- [Task]:
Print exactly the lines from the one containing "Given: Collapse the Select dropdown chevron" through the last line of the records below, both included, and nothing else; omit any pictures.

= Beginning of Section =

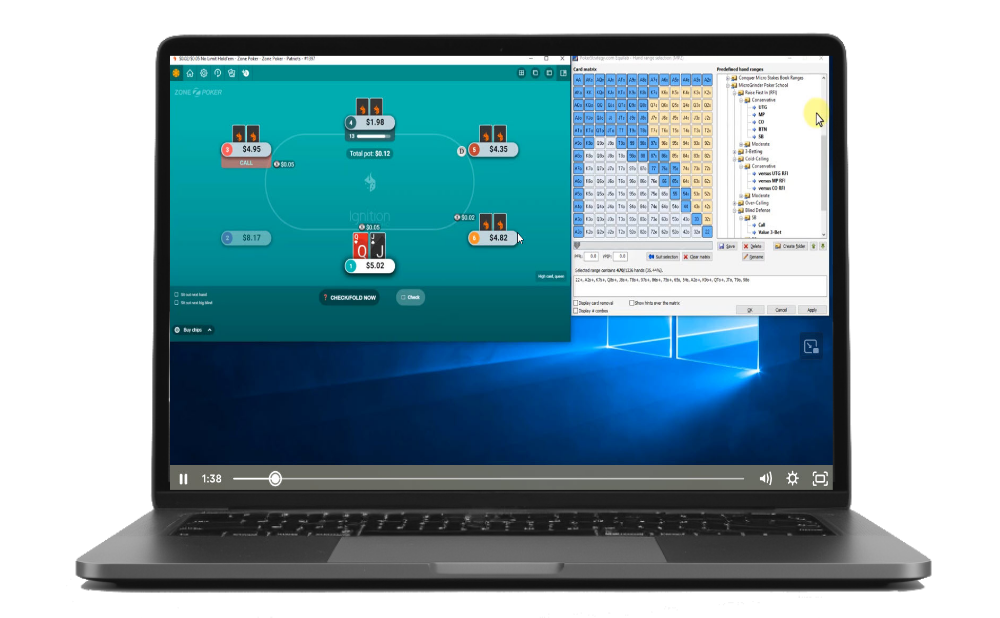Click the orange Ignition logo icon
Viewport: 1000px width, 618px height.
click(177, 73)
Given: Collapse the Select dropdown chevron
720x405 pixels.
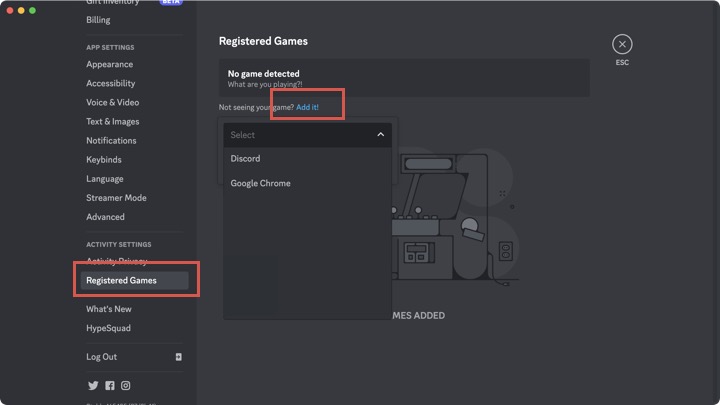Looking at the screenshot, I should click(380, 135).
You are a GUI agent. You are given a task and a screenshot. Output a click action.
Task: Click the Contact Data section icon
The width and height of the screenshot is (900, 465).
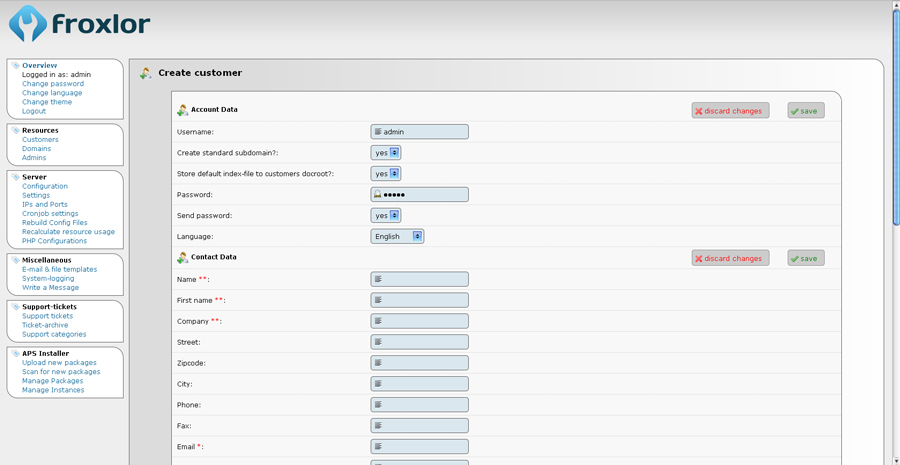coord(182,258)
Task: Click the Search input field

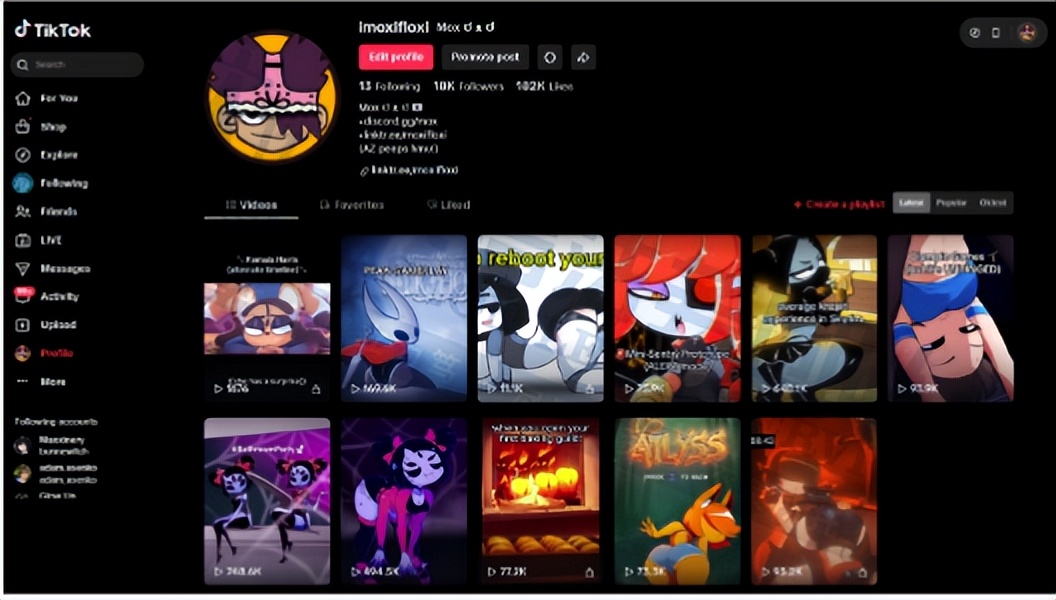Action: (80, 65)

= End of Section =

- [Solution for this exercise]:
Given: Collapse the Select dropdown chevron
720x405 pixels.
Looking at the screenshot, I should click(380, 135).
You are a GUI agent. You are given a task and a screenshot. Output a click action.
Task: Click the Contact Data section icon
The width and height of the screenshot is (900, 465).
coord(182,258)
Task: Click the Search input field

Action: (80, 65)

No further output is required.